George Moore, like Nietzsche, is one of Schopenhauer's disciples who has become sick of pessimism. He says:
"That odious pessimism! How sick I am of it" (p. 310).
When George Moore speaks of God he thinks of him in the old-fashioned way as a big self, an individual and particular being. Hence he denies him. God is as dead as any pagan deity. George Moore says:
"To talk to us, the legitimate children of the nineteenth century, of logical proofs of the existence of God, strikes us in just the same light as the logical proof of the existence of Jupiter Ammon" (p. 137).
George Moore is coarse in comparison with Nietzsche. Nietzsche is no cynic; he is pure-hearted and noble by nature. Moore is voluptuous and vulgar. Both are avowed immoralists, and if the principle of an unrestrained egotism be right, George Moore is as good as Nietzsche, and any criminal given to the most abominable vices would not be worse than either.

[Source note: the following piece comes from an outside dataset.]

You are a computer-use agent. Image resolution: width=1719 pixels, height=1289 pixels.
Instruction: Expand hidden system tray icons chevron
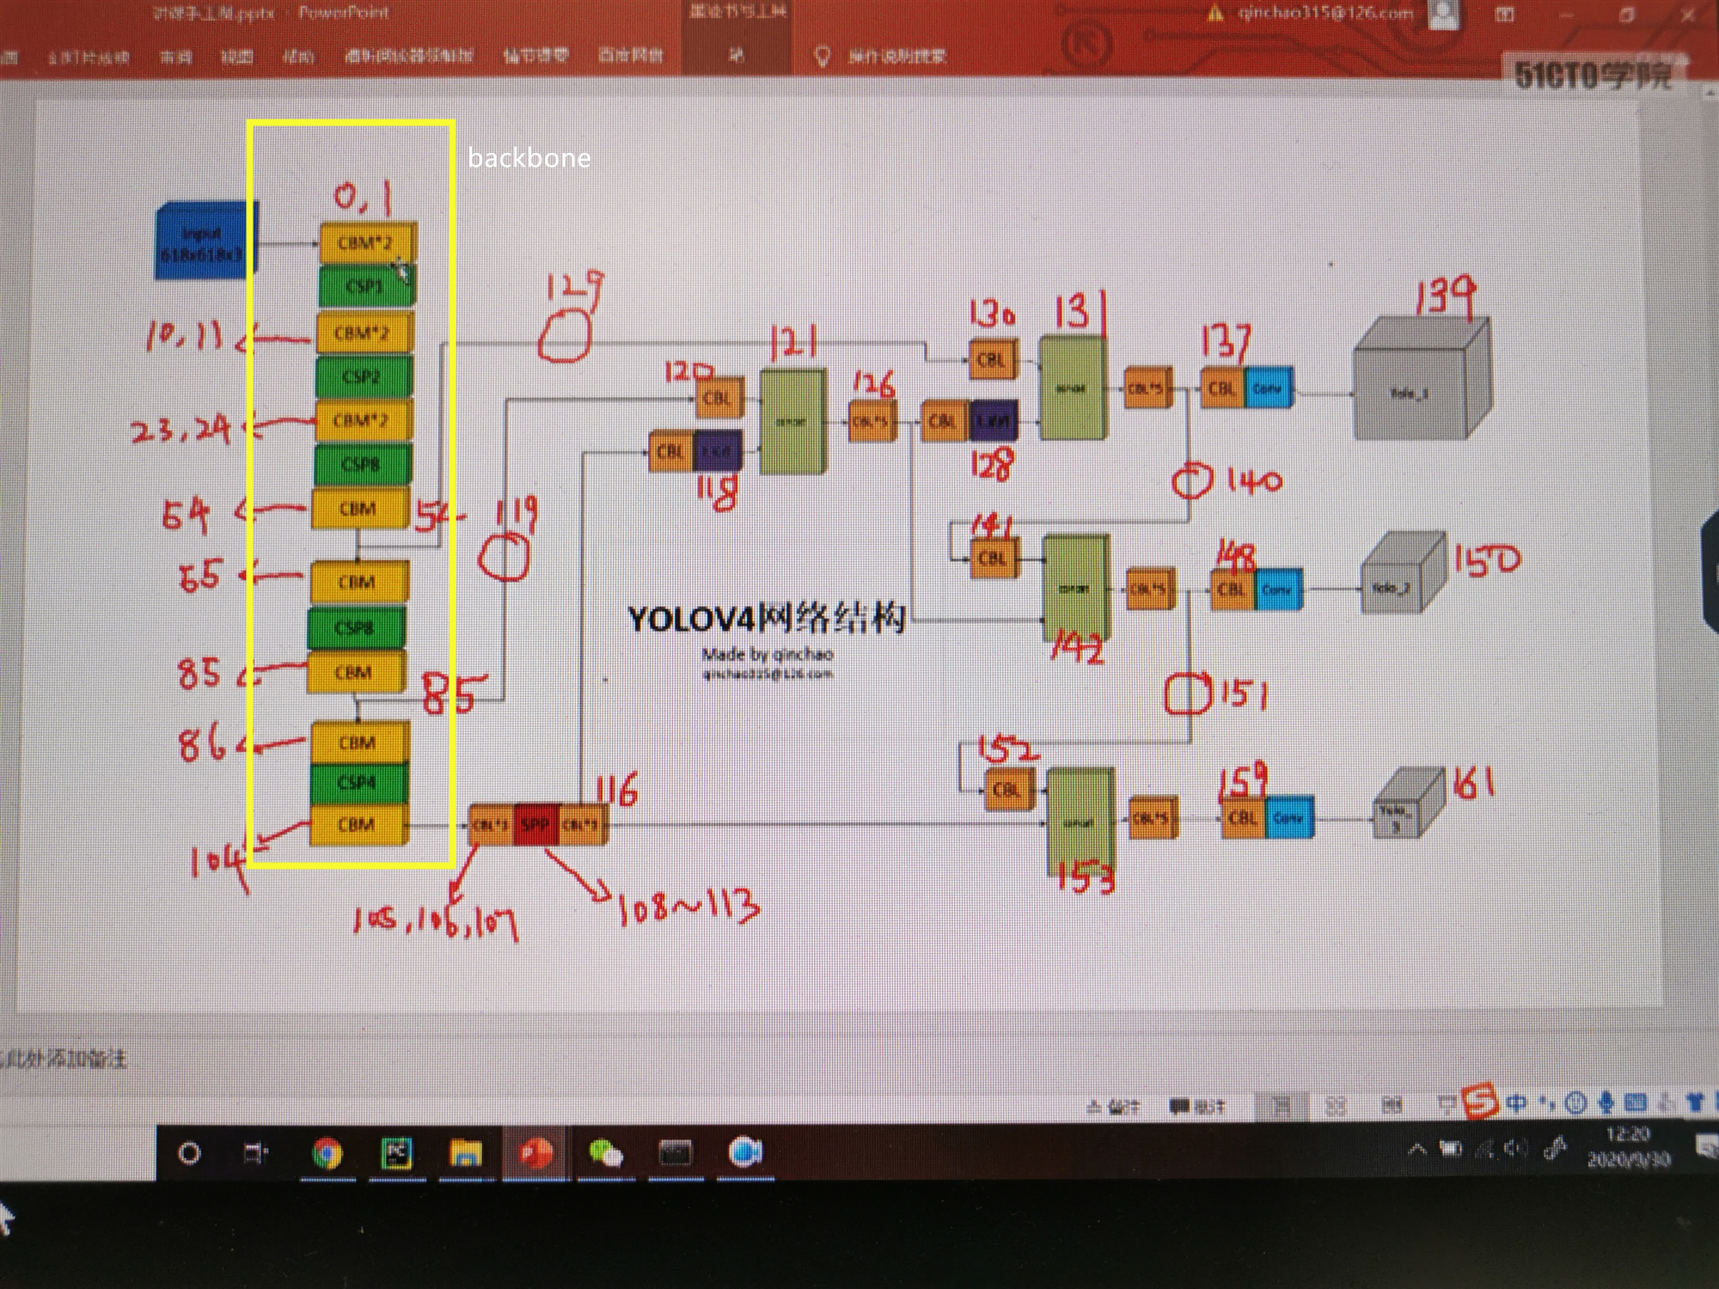pos(1417,1149)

Nietzsche feels the decadence of the age and longs for health; but he attributes the cause of his own decadence to the Christian ideals of virtue, love, and sympathy with others. George Moore cherishes the same views; he says:
"We are now in a period of decadence, growing steadily more and more acute" (p. 239).

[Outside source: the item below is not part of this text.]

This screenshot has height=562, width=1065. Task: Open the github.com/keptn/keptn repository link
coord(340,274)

"Respectability ... continues to exercise a meretricious and enervating influence on literature" (p. 240).
"Pity, that most vile of all vile virtues, has never been known to me. The great pagan world I love knew it not" (p. 200).
"The philanthropist is the Nero of modern times" (p. 185).
Both Nietzsche and Moore long for limitless freedom; but Moore seems more consistent, for he lacks the ideal of the overman and extends freedom to the sex relation, saying:
"Marriage—what an abomination! Love—yes, but not marriage...freedom limitless" (p. 168-169).